In fact, 38% of patients are opted to delay or avoid care altogether for heart symptoms, as evidenced by the drop in treatment occurrences compared to pre-pandemic baselines. Patients that desperately needed care chose to delay visiting hospitals to avoid getting infected. During the first year of the Covid pandemic, patients missed around 10M potentially life-saving cancer screenings.

Retail, restaurants, and banking have all gone virtual. Hospitals also need to expand the tools and services that were put in place to make patients feel safe during the pandemic and pivot towards delivering premium consumer-centric digital experiences. 
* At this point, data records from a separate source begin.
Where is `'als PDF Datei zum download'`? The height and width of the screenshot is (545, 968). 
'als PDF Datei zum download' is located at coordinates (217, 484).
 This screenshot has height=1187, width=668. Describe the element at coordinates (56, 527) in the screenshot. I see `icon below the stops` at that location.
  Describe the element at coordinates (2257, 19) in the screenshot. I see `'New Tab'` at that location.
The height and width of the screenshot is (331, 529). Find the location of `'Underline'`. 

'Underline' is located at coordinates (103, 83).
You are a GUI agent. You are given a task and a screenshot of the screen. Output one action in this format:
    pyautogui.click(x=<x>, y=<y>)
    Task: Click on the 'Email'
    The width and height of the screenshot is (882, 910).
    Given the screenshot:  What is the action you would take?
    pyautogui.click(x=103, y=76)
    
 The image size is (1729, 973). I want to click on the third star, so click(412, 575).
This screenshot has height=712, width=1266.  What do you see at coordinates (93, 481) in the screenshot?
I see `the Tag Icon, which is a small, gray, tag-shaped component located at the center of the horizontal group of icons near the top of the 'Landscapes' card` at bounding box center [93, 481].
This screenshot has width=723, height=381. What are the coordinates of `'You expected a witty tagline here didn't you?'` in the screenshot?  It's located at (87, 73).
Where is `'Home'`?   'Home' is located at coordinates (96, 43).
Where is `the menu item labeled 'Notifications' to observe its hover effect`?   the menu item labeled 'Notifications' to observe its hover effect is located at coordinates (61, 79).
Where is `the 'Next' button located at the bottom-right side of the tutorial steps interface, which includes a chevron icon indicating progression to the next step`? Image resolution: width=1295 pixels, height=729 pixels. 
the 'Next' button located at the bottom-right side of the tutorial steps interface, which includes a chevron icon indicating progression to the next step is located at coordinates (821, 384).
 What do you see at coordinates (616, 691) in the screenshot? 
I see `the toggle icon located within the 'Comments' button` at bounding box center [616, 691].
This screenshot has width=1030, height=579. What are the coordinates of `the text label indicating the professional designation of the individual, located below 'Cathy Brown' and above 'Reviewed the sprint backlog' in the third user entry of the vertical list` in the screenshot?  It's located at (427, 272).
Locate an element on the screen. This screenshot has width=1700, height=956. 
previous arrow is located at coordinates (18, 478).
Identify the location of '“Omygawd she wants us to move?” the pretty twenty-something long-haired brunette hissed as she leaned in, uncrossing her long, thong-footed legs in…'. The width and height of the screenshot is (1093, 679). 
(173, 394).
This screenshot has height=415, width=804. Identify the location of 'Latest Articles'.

But with healthcare staff already overworked, operational efficiency is at a premium. Hospital systems are trying to educate patients, conduct intake, and check them in over the phone, but Patient Access and Medical Assistant teams don’t have time to leave voicemails and play phone tag with patients who don’t pick up their phones. How can hospital systems deliver safe, patient-friendly encounter experiences without burdening care teams? 

To solve this problem, hospitals must embrace virtual interactions. Business meetings, cooking classes, and high school graduations have all gone virtual. It’s time for the waiting room to go virtual as well.

A traditional waiting room crams patient education, intake, and check in all into the 20 minutes before a patient’s visit. Whether the doctor is running early, on time, or late, patients must arrive early to ensure they are prepared for their appointment. If hospitals can expand the waiting room to the comfort of the patient’s home, starting from the moment they scheduled the visit, all the way to walking into the exam room, patients would be able to prepare for their appointments and fill out their forms whenever is most convenient for them, only showing up at the clinic when the doctor is ready to see them. Who wouldn’t want to get ready for their appointment at home, on the couch, instead of scribbling through paper forms in a stressful, crowded waiting room?

It’s not just better for patients, it’s also better for care teams.

Relieving patient populations of tens of thousands of hours every year in in-person waits is a powerful value opportunity for providers. It’s not just better for patients, it’s also better for care teams. Virtual waiting rooms that automate patient education, intake, and check in free up Patient Access and Medical Assistant teams from managing loads of paperwork and playing phone tag. The payoff can be huge — hospital systems can literally save millions of dollars a year.

To pull this off, hospital systems will need to deploy smart, automated solutions that integrate to their backend EMR and practice management systems. Personalized digital assistants that use advanced Conversational AI technology to understand patients’ appointment schedules, how to prepare patients for their visits, and collect necessary intake forms, can deliver an efficient, intuitive process that makes it easy for patients to get ready for their visits on their own, all before even stepping foot in the hospital. Equipping overworked care teams with automated digital assistants that can handle hundreds or thousands of FAQ, intake, and check in conversations at once can free up staff to focus on providing care, all while improving patient experience and satisfaction.

This pandemic won’t be a permanent fixture in our lives, but its impact on customer service and the healthcare industry can be. Virtual waiting rooms can extend the waiting room beyond the four walls of a hospital and beyond the few hours a patient has to spend sitting in a hospital lobby. The hospital waiting room is now on-demand and on-the-go, the way it should be.